### EXERCISE REQUIREMENTS
• a. Reproduce verbatim, from the forum thread on relapse and recovery below, everything from "## louisedge123 (Jun" down to "happens to you !!".
• b. Resume the forum thread on relapse and recovery below from the point at which it ends.

### DOCUMENT PASSAGE
☆ ☆ ☆ ☆ ☆ ☆ ☆

# Relapse .... and recovery



## louisedge123 (Jun 17, 2012)

I have posted a couple times on this website but i rarely come on here because it is full of people who worry excessively and are very negative which use to send a surge of adrenalin into my body making my face fluster with heat making me instantly sweaty and nervous every time i read about someone having this for 15 years etc...etc and i'm sure that happens to you !!

There was a time that all this happened.... NOT ANYMORE.

I have literally been through hell this year starting from last year around christmas with a wide variety of symptoms all leading back to my prior drug use.. pretty fucking common ey... who ever said drugs were bad aha. Well this depersonalisation and derealisation thing took me by storm and has gone from being the worst thing i could ever imagine my life to be like to actually being a sort o friend no matter how much i dislike the symptoms.

I'm sure you have read many stories of how to recover ...

The DP/DR Holy grail - I found this pretty use full and it helped a lot .. apart from i did not take the don't do drugs again part right at the bottom of the DON"T DO section right after i recovered the first time lol !!! o the regrets.
A lot of recovery stories people on this website - very help full .. thank you !!

the point is i have recovered around 7 - 8 times now and it has always come down to the fear/worry that has always brought it back.

I am depersonalised right this moment i type this ,i relapsed maybe a week ago but i now completely understand these symptoms and really don't mind having them because i know why they are there. It took me a few relapses to get to this point where i completely understand everything about why i feel like this so DO NOT worry if you relapse it is just another learning curve. trust !!

FEAR AND EXCESSIVE WORRY !! that is all it is !!! your mind needs to chill the fuck out. LET IT !!!

if you feel brain dead let it be make the most of having that numbness because it won't last long !!!
that numb feeling is your bodys way of chilling you out, trust in it and let it be.

The first time round weird to say but i smoked weed and drunk quite a bit of alcohol and still recovered in about 2 months i do not know how i just recovered ... !!

these days i don't touch weed, **** or alcohol because i no it makes anxiety a whole lot more of a problem with this temporary beast.

but any way.... don't pay those symptoms any more mind please !!!!

BY FAR THE MOST HELP FULL THING I HAVE READ .............. http://panicend.com/de.html

JUST DON'T DO ANYTHING TO CURE YOURSELF ... CEASE YOUR EFFORTS TO RID YOURSELF OF IT.

good luck !!!

feel free to ask me anything about it !!

xx


----------



## thepreem (Sep 9, 2012)

Actually I smoked a cig one night and after i was done with it, my DR was gone. Don't know why, but it came back 3 days later.
Anyways, you're one of the few that post on the forum that is positive for recovery.
I'm happy that you're almost fully recovered, and thanks for the inspiration!


----------



## Budguy 254 (Oct 30, 2012)

☆ ☆ ☆ ☆ ☆ ☆ ☆

### COLLECTED MATERIAL

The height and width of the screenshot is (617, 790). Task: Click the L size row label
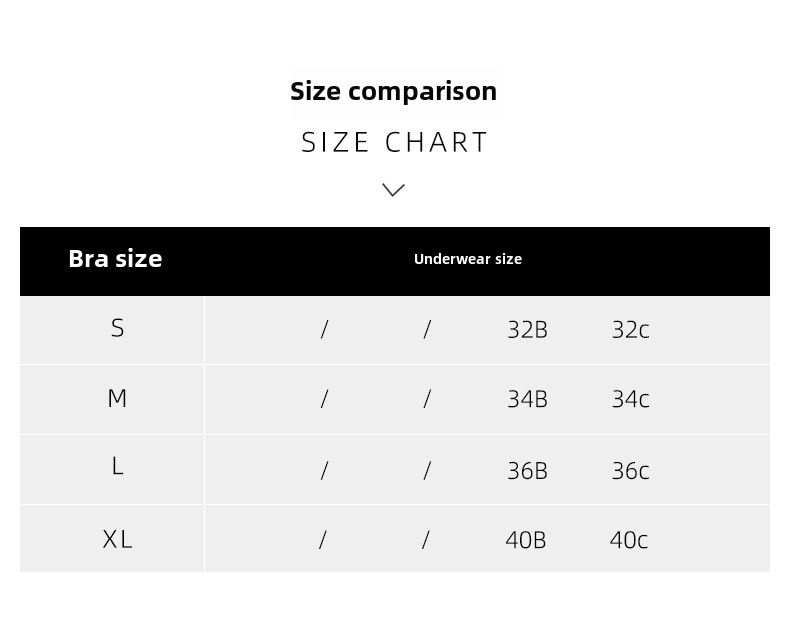(117, 466)
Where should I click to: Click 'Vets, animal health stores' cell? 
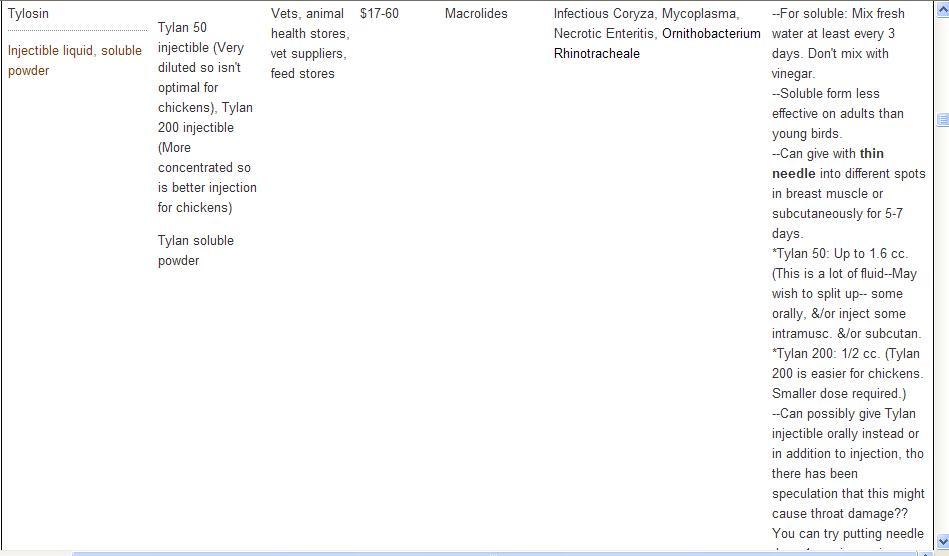[x=308, y=24]
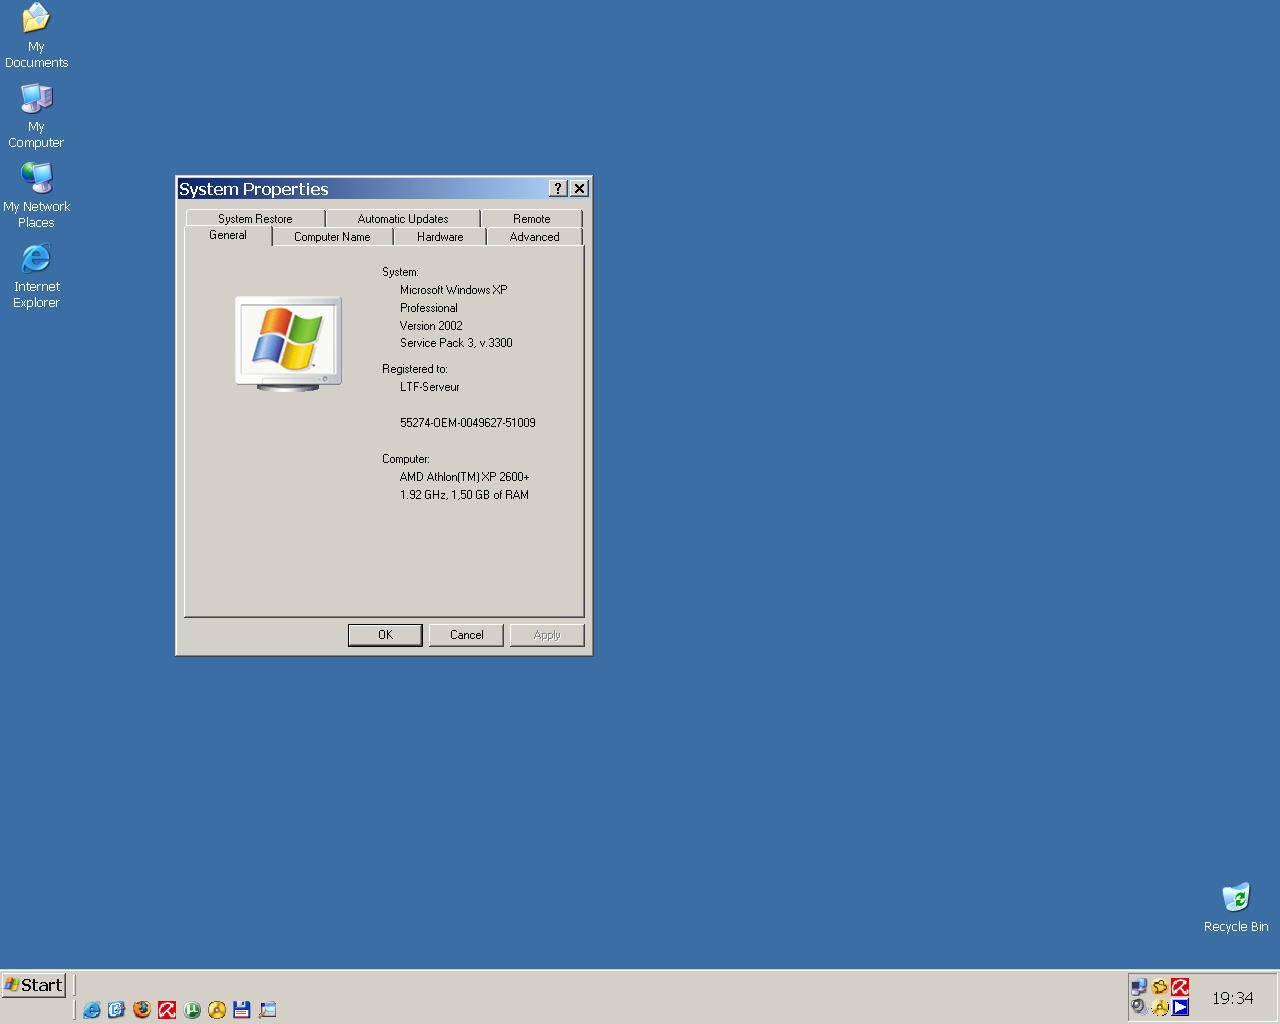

☆ ☆ ☆ ☆ ☆ ☆ ☆

### RESPONSE LIST
• a.
## louisedge123 (Jun 17, 2012)

I have posted a couple times on this website but i rarely come on here because it is full of people who worry excessively and are very negative which use to send a surge of adrenalin into my body making my face fluster with heat making me instantly sweaty and nervous every time i read about someone having this for 15 years etc...etc and i'm sure that happens to you !!

• b.
I've been dealing with this shit off & on since I was 23. I will be 51 next month. Stress is definitely a factor, and I think it is genetic(Mom took her life at 46, because she had been dealing with it for years without ever knowing what was wrong with her, and couldnt take it anymore). Just knowing there were others that had it was a big help.Despite all this, I have held down a job(last 21 years @ same company), Raised a few kids, and managed to stay married for 27 years. Life is worth living, and you WILL see the other side. You hit the nail on the head when you said *acceptance is the key*. Thats not to say it's always easy- I've relapsed maybe 5 or 6 times over the last 23 years from days, to weeks to even a couple months.
The sooner you take the bullets out of the gun(stop fighting it), the sooner you recover. I have been in deep for the last 3 weeks.
Thanks for reminding me of that. The link was very helpful too


----------



## katiej (Jan 21, 2012)

any existential thoughts anyone?


----------



## xxmdogxx (Jun 26, 2012)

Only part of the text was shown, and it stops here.